As the program capsule for the documentary’s North American premiere at the San Francisco International Film Festival insists, the film is serious cinema, not just a montage of cute kitties. Filmed in Ushimado, the same setting as Oyster Factory and Inland Sea, The Cats of Gokogu Shrine uses its feline stars as a means of exploring the fissures of a seemingly placid seaside town. The shrine cats’ wildness threatens the sensibilities of some of the locals; volunteers carry out trap-and-neuter schemes, but the proliferation of cat excrement and mischief still trouble a vocal segment of the community. At the same time, the cats play a significant role in upholding the shrine’s popularity in secular Japan. The additional stream of visitors they draw into town maintains the site as a vital, multi-use public space. Photographers and cat lovers travel to Gokogu to commune with these creatures, who offer them spiritual comfort they cannot find elsewhere. Cats thus replace traditional deities as objects of adoration.

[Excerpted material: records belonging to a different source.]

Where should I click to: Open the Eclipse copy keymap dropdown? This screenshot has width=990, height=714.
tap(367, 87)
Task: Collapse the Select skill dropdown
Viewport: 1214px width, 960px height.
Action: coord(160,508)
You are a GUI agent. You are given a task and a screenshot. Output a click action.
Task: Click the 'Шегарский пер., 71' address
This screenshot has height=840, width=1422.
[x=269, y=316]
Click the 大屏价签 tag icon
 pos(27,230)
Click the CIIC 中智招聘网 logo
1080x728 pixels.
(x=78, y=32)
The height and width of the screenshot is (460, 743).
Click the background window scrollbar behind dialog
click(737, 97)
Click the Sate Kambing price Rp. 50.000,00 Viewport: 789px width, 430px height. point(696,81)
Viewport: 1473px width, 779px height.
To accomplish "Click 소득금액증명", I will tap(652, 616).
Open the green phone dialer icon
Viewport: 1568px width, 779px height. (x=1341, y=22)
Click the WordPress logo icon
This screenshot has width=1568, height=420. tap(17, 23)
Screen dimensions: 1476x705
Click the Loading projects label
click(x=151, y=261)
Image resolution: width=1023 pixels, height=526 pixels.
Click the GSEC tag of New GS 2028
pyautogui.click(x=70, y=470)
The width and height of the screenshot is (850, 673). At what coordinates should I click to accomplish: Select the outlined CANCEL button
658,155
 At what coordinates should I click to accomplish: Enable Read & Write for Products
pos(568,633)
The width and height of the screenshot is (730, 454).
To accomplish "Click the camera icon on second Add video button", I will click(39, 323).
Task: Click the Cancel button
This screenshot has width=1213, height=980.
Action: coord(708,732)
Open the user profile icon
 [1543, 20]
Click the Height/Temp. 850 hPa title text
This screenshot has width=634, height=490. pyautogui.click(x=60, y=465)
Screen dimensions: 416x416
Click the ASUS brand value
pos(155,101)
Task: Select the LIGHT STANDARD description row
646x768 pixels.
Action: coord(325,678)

Another realm where cats have been transformed into idols is the internet. Yet The Cats of Gokogu Shrine doesn’t play out as an elongated cat video. Rather, Soda’s patient curiosity slowly reveals the fraught question of how to coexist with beings we can never fully understand. Soda also sidesteps animal-film trends of the arthouse variety. Recent festival favorites like Gunda (Victor Kossakovsky, 2020), Cow (Andrea Arnold, 2021), and EO (Jerzy Skolimowski, 2022) experiment with form in order to approach an animal’s perspective. Loyal to his Ten Commandments of Observational Filmmaking, Soda works with the same tools he always has, and his films demonstrate the value of consistency and repetition. Rather than crafting an alternative vision, he models a wise, compassionate, and easily replicable way of looking at the world.
The Cats of Gokogu Shrine screens tonight, April 28, at BAMPFA as part of the San Francisco International Film Festival.